START RECORDS FOR THE EXERCISE

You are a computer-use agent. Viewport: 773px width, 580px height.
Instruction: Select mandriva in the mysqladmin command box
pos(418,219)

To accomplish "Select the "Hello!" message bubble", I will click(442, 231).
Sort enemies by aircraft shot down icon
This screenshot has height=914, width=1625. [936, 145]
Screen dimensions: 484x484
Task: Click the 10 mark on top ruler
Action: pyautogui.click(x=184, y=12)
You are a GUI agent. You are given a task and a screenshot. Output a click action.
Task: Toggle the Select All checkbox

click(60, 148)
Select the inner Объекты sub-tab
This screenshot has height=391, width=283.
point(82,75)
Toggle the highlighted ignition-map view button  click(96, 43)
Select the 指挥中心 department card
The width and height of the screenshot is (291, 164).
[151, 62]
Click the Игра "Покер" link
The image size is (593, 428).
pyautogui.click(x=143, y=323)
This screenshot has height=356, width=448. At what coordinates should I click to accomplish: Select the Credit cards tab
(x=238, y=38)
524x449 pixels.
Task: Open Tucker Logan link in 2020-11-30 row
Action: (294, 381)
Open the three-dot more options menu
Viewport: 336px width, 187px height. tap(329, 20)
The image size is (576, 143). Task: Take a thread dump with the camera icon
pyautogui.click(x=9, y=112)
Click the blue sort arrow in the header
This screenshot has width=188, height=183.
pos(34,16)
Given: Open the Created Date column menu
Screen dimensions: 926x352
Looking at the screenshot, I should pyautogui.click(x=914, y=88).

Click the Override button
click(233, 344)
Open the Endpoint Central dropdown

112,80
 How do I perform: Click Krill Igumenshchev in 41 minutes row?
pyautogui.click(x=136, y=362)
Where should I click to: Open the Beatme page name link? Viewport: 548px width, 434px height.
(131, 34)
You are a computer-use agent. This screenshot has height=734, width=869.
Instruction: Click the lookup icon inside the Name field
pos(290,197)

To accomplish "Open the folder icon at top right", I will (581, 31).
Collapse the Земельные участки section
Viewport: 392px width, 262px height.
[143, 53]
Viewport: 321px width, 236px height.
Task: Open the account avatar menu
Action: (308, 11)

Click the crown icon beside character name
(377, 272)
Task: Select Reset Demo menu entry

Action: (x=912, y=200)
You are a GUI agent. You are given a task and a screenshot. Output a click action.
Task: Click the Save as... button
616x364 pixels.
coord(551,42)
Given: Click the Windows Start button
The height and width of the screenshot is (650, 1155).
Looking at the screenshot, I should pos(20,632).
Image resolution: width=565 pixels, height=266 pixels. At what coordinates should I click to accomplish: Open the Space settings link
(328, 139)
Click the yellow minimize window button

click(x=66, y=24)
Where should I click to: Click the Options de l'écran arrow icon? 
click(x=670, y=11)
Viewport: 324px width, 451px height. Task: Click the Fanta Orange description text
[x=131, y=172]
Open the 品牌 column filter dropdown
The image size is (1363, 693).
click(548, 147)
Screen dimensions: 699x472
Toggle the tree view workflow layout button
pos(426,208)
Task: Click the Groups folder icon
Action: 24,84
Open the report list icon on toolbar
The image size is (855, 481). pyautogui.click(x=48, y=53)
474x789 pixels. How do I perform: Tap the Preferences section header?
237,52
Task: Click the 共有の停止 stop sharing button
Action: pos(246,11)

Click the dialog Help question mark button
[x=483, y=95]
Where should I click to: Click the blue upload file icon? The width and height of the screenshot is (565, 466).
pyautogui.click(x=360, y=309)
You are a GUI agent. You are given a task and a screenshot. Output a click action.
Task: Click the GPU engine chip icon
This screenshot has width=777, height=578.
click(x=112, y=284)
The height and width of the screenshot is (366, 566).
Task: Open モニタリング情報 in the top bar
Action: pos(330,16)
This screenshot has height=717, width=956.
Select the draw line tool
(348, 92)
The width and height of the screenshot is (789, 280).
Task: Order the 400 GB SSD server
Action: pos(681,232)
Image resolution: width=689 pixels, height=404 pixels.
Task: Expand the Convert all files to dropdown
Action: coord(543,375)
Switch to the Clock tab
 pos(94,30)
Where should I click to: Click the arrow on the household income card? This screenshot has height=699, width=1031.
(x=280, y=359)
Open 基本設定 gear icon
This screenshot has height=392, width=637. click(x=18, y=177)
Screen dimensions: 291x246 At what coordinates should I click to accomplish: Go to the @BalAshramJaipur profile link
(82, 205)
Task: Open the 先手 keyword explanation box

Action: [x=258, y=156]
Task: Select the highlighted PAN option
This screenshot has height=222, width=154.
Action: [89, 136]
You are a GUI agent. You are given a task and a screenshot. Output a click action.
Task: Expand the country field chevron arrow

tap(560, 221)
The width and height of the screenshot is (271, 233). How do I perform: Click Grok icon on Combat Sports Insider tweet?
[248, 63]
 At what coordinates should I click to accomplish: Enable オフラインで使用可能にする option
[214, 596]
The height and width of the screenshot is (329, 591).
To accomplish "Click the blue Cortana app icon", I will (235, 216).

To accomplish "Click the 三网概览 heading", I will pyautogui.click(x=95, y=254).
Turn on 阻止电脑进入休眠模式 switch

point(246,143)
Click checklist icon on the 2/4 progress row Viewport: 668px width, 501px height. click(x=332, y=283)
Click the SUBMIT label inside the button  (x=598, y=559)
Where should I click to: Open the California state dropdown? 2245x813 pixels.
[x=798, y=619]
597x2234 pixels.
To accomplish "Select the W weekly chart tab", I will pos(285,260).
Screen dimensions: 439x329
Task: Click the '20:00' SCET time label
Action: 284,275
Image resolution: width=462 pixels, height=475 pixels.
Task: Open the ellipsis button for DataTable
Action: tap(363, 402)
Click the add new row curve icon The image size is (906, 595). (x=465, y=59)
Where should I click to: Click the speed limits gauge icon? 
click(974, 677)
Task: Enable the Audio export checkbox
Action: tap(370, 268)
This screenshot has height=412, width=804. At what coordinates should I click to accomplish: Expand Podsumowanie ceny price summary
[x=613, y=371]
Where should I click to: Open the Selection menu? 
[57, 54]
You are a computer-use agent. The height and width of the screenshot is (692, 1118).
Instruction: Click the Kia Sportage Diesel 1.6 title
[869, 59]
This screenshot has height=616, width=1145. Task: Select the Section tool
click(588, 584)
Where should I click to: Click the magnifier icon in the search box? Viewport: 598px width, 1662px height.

END RECORDS FOR THE EXERCISE

TASK DESCRIPTION: Reproduce verbatim only the lines from the one holding "At what coordinates should I click to accomplish: Enable" through the end of the records.

RESULT OF THE TASK:
 At what coordinates should I click to accomplish: Enable オフラインで使用可能にする option
[214, 596]
The height and width of the screenshot is (329, 591).
To accomplish "Click the blue Cortana app icon", I will (235, 216).

To accomplish "Click the 三网概览 heading", I will pyautogui.click(x=95, y=254).
Turn on 阻止电脑进入休眠模式 switch

point(246,143)
Click checklist icon on the 2/4 progress row Viewport: 668px width, 501px height. click(x=332, y=283)
Click the SUBMIT label inside the button  (x=598, y=559)
Where should I click to: Open the California state dropdown? 2245x813 pixels.
[x=798, y=619]
597x2234 pixels.
To accomplish "Select the W weekly chart tab", I will pos(285,260).
Screen dimensions: 439x329
Task: Click the '20:00' SCET time label
Action: 284,275
Image resolution: width=462 pixels, height=475 pixels.
Task: Open the ellipsis button for DataTable
Action: tap(363, 402)
Click the add new row curve icon The image size is (906, 595). (x=465, y=59)
Where should I click to: Click the speed limits gauge icon? 
click(974, 677)
Task: Enable the Audio export checkbox
Action: tap(370, 268)
This screenshot has height=412, width=804. At what coordinates should I click to accomplish: Expand Podsumowanie ceny price summary
[x=613, y=371]
Where should I click to: Open the Selection menu? 
[57, 54]
You are a computer-use agent. The height and width of the screenshot is (692, 1118).
Instruction: Click the Kia Sportage Diesel 1.6 title
[869, 59]
This screenshot has height=616, width=1145. Task: Select the Section tool
click(588, 584)
Where should I click to: Click the magnifier icon in the search box? Viewport: 598px width, 1662px height.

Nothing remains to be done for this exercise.